Some people are just not very loving and are selfish. They assume everyone else feels just the same. They seem to consider romance as being something you do until you have kids or are married.

If he will not accept that you have needs that are not being met maybe he never will. My mom left my dad for that reason.


----------



## jld (Dec 1, 2013)

If I were you, I would change things on the sexual front. Maybe it is just me, but I would start being available daily.

As a SAHM with a baby, you are in a dependent position. He will be easier to live with if he is getting regular sex. Meanwhile, you figure out a plan for your own future.

And I am sorry if I sound pessimistic.


----------



## CuddleBug (Nov 26, 2012)

Anne1978 said:


> I have been married for almost 9 years and have two kids with my husband. In the beginning, our relationship was good. We talked about everything, went out, had friends over all the time, and our sex life was great. After I had my first daughter, I suddenly felt abandoned and on my own. After I had my second daughter, I felt even worse. The reason for this is because he seems to have no patience for his own kids or me. Another reason is that he pays no attention to me unless he wants sex. He won't communicate with me, we never do anything together anymore, always forgets my birthday, never buys me gifts, spends little to no time with me, it feels like I'm a single mom living with a roommate and not a husband. When he's not working, he's laying on the couch watching tv or socializing with his friends. I have lost all emotional connections with him which makes sex something I avoid doing because I just don't feel the connection. Even when we do have sex, I can't wait to get it over with. I will be honest that this happens only once a month and now he is telling me that he will find someone else if I don't fulfill his needs. I just don't know what to do..I've tried telling him that I don't feel loved, that we have grown distant but he doesn't seem to see the problem or just doesn't want to. I have considered leaving him, but literally have nowhere to go nor anyone to help me. I'm a stay at home mom with no job and just really desperate for a change in my marriage..I feel like I'm going to lost my mind very soon..any advice is welcome...



It sounds like your hubby isn't marriage and kids material. He's meant for dating, having fun and sex. That's my impression.

I make the effort to always remember my wifee's birthdays and our anniversaries. And I'm getting perfect at completely surprising her too.

Maybe after having two beautiful kids, he is stressed out from supporting all three of you? So he goes out with the guys, relaxes at home after work and wants sex?

I know for me, sex unstresses me more than any talking with ever do. It also bonds me to Mrs.CuddleBug in more ways than she will ever realize. More sex = I'm very close to her. Sex only 1x month = room mate.

I make the effort to eat with my wifee, listen to her day, text her with my new iphone 6, cuddle on the couch and give her long kisses before we both go to work. And she makes the effort for sex.

My wifee told me if I did all these things, I didn't so much in the past, that she would want sex more with me. So I did and the sex didn't increase much at all.....After we took the 5 love languages quiz and compared, we learned what each others main love languages are and went from there. She also was a big girl and has now lost 50+ lbs and is completely changing.....more sex from both of these. My wifee is Acts of Service rating 12 were as I am Physical rating 12.

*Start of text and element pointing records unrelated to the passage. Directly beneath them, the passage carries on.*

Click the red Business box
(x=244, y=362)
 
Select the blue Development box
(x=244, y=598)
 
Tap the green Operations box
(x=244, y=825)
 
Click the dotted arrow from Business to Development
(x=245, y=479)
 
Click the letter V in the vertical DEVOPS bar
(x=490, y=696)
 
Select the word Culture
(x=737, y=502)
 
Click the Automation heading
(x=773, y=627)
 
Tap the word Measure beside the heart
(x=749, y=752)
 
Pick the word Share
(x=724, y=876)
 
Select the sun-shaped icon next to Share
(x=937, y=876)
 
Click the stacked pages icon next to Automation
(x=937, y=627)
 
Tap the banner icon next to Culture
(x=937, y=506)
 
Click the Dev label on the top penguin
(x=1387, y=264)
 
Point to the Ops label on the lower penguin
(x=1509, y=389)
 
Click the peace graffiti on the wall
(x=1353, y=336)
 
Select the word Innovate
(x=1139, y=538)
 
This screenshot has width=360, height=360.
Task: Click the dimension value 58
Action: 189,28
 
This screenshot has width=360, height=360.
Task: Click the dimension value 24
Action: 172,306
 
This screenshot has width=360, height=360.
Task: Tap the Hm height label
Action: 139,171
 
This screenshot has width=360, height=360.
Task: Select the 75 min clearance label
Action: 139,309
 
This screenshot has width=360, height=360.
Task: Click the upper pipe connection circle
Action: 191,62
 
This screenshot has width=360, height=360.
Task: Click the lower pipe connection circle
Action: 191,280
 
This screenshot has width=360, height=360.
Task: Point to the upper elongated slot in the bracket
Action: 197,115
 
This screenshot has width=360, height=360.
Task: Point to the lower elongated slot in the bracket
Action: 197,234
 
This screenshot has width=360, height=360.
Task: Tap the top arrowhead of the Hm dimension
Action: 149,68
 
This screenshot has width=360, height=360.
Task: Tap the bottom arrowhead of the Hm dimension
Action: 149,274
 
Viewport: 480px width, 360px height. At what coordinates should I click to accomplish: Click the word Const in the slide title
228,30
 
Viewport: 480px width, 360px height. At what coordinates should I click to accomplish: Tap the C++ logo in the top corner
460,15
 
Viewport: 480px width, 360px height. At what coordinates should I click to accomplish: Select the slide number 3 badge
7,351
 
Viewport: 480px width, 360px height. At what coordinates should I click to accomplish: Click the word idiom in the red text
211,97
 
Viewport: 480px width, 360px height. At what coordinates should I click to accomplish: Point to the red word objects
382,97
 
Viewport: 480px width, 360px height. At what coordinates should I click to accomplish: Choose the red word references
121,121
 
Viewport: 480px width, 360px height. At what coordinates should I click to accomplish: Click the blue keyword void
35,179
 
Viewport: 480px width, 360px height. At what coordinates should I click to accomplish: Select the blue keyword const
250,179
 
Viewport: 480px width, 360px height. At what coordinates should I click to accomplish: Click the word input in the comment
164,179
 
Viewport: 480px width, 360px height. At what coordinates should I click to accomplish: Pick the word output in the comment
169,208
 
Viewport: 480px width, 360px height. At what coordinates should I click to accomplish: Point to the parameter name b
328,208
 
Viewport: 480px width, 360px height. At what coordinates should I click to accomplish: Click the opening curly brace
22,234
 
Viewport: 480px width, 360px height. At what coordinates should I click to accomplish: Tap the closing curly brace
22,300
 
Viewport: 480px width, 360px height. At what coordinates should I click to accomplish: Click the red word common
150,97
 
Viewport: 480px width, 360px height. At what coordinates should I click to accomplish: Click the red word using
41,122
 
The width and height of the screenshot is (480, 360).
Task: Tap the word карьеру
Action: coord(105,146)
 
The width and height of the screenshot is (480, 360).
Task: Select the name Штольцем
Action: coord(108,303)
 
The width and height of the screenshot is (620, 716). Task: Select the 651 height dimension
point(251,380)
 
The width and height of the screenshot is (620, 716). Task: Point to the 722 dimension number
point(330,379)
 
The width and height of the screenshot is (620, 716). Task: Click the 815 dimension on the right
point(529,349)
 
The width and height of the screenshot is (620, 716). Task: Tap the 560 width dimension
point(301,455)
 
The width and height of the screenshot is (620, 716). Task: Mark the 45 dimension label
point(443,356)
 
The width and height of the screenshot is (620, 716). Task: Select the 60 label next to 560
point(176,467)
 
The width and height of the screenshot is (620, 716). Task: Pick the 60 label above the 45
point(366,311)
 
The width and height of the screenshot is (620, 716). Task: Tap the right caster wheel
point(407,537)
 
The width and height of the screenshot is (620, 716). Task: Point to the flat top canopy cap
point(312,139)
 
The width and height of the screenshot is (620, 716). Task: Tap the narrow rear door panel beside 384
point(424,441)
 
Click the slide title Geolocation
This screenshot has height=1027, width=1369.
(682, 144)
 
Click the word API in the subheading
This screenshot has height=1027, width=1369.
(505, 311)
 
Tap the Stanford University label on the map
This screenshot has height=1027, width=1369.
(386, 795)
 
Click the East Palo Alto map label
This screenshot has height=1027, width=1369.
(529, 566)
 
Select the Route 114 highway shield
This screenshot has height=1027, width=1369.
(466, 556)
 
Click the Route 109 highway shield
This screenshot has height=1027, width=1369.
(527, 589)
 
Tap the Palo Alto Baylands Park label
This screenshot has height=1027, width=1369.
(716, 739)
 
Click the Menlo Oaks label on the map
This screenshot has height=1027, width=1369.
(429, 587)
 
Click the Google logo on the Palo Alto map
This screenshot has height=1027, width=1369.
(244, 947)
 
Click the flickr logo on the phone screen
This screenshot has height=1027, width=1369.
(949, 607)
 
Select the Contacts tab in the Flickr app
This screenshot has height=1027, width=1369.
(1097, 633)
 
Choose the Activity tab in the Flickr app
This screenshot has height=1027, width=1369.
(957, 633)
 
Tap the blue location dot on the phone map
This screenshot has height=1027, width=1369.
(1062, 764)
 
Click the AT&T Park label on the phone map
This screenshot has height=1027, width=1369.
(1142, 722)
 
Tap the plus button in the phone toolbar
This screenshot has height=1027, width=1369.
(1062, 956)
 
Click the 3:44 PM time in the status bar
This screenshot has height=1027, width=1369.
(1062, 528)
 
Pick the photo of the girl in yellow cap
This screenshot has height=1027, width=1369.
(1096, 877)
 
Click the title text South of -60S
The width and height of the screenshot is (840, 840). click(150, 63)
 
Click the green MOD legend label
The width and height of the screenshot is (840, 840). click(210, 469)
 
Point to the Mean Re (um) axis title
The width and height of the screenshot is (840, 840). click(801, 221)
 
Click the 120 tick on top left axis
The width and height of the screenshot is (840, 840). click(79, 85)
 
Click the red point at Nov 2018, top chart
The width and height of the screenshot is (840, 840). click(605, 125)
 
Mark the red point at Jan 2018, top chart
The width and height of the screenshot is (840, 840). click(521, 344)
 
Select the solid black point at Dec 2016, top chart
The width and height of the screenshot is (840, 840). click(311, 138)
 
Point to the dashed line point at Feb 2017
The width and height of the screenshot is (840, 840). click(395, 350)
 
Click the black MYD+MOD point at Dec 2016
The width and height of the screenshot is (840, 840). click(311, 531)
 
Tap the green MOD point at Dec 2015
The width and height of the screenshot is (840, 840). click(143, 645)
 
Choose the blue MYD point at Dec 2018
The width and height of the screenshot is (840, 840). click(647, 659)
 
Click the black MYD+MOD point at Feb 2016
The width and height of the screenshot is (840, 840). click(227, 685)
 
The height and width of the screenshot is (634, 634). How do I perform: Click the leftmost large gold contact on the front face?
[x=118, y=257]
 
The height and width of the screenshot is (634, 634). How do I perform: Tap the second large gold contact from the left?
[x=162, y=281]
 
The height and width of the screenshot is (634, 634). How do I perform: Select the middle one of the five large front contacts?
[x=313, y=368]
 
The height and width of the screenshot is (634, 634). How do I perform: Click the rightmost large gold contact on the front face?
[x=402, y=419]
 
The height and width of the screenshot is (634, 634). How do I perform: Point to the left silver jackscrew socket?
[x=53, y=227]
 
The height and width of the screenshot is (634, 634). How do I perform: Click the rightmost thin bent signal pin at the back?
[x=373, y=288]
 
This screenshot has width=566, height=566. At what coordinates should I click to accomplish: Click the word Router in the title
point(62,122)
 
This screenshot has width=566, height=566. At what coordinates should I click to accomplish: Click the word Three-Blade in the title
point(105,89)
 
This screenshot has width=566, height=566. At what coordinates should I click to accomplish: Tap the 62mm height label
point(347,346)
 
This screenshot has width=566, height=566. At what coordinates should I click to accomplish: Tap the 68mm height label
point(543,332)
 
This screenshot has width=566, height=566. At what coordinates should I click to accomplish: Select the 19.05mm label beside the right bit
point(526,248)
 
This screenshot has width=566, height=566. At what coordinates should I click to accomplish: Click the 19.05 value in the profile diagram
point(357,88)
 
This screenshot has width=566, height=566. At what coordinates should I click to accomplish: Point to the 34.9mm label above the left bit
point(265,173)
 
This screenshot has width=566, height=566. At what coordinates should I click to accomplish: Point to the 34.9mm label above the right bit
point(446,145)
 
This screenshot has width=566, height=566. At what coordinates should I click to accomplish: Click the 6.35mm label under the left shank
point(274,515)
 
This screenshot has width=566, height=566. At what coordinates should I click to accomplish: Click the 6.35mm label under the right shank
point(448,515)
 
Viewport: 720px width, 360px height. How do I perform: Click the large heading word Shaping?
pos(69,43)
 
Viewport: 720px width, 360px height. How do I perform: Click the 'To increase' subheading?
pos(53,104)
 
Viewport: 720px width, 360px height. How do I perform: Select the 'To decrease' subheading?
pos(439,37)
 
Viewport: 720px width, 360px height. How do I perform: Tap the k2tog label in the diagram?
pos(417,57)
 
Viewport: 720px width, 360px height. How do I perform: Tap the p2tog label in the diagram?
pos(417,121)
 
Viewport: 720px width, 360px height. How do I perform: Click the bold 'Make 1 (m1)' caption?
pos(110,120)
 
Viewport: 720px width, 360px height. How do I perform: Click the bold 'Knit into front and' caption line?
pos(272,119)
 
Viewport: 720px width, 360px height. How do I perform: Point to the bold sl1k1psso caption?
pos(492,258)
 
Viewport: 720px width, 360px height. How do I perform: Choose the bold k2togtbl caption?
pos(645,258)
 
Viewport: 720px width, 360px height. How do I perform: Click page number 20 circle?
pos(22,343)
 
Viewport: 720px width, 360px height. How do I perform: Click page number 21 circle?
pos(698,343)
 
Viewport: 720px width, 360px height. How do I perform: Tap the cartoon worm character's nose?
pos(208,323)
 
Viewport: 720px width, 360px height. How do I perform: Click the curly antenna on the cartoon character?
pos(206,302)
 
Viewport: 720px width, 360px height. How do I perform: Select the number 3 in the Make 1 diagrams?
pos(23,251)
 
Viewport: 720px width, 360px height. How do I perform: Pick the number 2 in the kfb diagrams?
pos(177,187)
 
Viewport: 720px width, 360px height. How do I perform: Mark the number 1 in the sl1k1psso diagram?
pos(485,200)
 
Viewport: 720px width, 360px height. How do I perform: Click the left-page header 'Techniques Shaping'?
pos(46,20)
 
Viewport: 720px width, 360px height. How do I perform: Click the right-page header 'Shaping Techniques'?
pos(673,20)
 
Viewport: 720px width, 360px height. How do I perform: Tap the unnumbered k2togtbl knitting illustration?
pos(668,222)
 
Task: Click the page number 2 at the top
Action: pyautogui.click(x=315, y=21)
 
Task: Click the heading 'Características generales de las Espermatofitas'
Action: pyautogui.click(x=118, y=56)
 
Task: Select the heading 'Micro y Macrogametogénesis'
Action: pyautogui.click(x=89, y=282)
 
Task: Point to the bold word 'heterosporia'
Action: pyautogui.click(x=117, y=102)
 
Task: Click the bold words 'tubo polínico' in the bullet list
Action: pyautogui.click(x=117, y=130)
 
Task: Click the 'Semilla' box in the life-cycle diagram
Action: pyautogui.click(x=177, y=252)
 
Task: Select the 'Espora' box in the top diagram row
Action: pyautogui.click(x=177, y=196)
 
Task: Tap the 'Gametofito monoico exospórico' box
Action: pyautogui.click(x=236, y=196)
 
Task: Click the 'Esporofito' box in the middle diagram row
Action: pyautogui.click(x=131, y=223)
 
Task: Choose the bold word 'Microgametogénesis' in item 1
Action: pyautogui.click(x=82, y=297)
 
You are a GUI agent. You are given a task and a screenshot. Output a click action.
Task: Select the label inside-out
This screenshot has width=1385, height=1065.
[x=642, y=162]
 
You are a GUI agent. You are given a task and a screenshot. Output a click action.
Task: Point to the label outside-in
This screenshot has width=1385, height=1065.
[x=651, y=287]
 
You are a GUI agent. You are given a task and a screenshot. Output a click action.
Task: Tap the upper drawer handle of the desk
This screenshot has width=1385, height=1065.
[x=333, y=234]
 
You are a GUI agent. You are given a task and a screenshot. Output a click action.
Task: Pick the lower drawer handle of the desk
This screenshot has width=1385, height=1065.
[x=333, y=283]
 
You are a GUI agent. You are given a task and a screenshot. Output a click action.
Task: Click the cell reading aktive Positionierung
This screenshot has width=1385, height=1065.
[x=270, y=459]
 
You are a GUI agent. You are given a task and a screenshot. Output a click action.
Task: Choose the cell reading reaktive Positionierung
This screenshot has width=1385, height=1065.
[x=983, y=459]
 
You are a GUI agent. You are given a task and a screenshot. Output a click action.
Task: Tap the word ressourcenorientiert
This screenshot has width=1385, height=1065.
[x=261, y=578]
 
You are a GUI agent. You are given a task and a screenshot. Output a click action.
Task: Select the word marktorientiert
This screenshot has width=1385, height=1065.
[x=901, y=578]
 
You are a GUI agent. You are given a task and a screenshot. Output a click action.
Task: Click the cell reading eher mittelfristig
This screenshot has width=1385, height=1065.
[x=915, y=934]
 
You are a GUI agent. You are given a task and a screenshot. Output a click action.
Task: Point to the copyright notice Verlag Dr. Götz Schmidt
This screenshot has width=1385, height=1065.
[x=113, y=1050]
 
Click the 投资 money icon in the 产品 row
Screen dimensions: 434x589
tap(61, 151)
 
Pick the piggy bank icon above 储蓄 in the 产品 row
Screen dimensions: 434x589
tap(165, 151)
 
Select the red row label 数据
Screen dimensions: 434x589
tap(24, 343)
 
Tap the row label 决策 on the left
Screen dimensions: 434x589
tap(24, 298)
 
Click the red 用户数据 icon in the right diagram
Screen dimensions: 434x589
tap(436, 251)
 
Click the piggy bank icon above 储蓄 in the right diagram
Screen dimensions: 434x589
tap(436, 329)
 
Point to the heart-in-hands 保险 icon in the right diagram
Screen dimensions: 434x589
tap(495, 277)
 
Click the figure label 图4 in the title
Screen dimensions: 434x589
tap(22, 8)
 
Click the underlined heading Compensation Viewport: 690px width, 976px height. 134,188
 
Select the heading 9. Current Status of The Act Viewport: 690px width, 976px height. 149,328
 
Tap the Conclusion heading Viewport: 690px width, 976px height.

http://www.5lovelanguages.com/profile/

I need sex because I am a HD guy. I can't have sex 1x month anymore like we did for almost 15 years of our marriage because Mrs.CuddleBug is LD. She is now more average drive I would say but can still let the sex slide to nothing for weeks.

Start doing things for yourself. Hobbies, and a part time job.

If you initiated adventurous sex with him, say 3 - 4x each week, would that get him more into you, close, talking, bonding with you or no?

I know if my wifee went back to sex 1 - 2x month, we would be room mates and not do much together.


----------